TASK INSTRUCTIONS
Take the entries below and retype them exactly.

Extracted data entries

+===+

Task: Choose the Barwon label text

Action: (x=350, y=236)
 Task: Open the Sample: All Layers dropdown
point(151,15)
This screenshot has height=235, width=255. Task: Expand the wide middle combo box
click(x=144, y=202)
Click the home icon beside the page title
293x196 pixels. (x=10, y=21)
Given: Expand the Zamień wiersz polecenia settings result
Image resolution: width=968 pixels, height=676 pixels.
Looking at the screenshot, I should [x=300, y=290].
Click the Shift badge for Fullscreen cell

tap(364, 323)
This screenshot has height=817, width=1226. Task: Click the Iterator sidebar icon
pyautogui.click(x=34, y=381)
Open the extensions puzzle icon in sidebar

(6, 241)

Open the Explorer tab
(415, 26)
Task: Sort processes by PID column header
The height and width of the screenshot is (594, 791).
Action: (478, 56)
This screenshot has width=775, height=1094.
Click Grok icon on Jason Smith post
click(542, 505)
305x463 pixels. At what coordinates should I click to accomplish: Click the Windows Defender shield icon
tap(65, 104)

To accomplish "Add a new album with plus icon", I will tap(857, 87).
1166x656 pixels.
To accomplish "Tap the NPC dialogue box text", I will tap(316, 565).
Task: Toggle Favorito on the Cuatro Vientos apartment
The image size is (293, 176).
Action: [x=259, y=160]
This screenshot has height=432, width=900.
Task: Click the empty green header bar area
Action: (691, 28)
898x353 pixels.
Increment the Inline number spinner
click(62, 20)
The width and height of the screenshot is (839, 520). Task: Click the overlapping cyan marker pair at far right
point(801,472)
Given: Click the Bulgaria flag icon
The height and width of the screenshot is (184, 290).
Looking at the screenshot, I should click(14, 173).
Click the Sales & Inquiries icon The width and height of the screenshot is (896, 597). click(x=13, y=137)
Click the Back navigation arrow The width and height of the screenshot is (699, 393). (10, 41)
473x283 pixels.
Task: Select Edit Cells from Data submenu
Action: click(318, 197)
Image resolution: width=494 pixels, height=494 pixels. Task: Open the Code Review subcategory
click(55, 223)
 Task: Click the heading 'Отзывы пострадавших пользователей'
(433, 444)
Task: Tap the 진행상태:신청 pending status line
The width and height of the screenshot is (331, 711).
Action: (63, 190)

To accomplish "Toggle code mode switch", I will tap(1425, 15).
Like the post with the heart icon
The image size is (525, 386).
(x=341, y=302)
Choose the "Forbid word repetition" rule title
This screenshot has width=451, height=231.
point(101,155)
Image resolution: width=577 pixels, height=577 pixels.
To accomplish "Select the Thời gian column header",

+===+

RESULT
Task: Choose the Barwon label text

Action: (x=350, y=236)
 Task: Open the Sample: All Layers dropdown
point(151,15)
This screenshot has height=235, width=255. Task: Expand the wide middle combo box
click(x=144, y=202)
Click the home icon beside the page title
293x196 pixels. (x=10, y=21)
Given: Expand the Zamień wiersz polecenia settings result
Image resolution: width=968 pixels, height=676 pixels.
Looking at the screenshot, I should [x=300, y=290].
Click the Shift badge for Fullscreen cell

tap(364, 323)
This screenshot has height=817, width=1226. Task: Click the Iterator sidebar icon
pyautogui.click(x=34, y=381)
Open the extensions puzzle icon in sidebar

(6, 241)

Open the Explorer tab
(415, 26)
Task: Sort processes by PID column header
The height and width of the screenshot is (594, 791).
Action: (478, 56)
This screenshot has width=775, height=1094.
Click Grok icon on Jason Smith post
click(542, 505)
305x463 pixels. At what coordinates should I click to accomplish: Click the Windows Defender shield icon
tap(65, 104)

To accomplish "Add a new album with plus icon", I will tap(857, 87).
1166x656 pixels.
To accomplish "Tap the NPC dialogue box text", I will tap(316, 565).
Task: Toggle Favorito on the Cuatro Vientos apartment
The image size is (293, 176).
Action: [x=259, y=160]
This screenshot has height=432, width=900.
Task: Click the empty green header bar area
Action: (691, 28)
898x353 pixels.
Increment the Inline number spinner
click(62, 20)
The width and height of the screenshot is (839, 520). Task: Click the overlapping cyan marker pair at far right
point(801,472)
Given: Click the Bulgaria flag icon
The height and width of the screenshot is (184, 290).
Looking at the screenshot, I should click(14, 173).
Click the Sales & Inquiries icon The width and height of the screenshot is (896, 597). click(x=13, y=137)
Click the Back navigation arrow The width and height of the screenshot is (699, 393). (10, 41)
473x283 pixels.
Task: Select Edit Cells from Data submenu
Action: click(318, 197)
Image resolution: width=494 pixels, height=494 pixels. Task: Open the Code Review subcategory
click(55, 223)
 Task: Click the heading 'Отзывы пострадавших пользователей'
(433, 444)
Task: Tap the 진행상태:신청 pending status line
The width and height of the screenshot is (331, 711).
Action: (63, 190)

To accomplish "Toggle code mode switch", I will tap(1425, 15).
Like the post with the heart icon
The image size is (525, 386).
(x=341, y=302)
Choose the "Forbid word repetition" rule title
This screenshot has width=451, height=231.
point(101,155)
Image resolution: width=577 pixels, height=577 pixels.
To accomplish "Select the Thời gian column header",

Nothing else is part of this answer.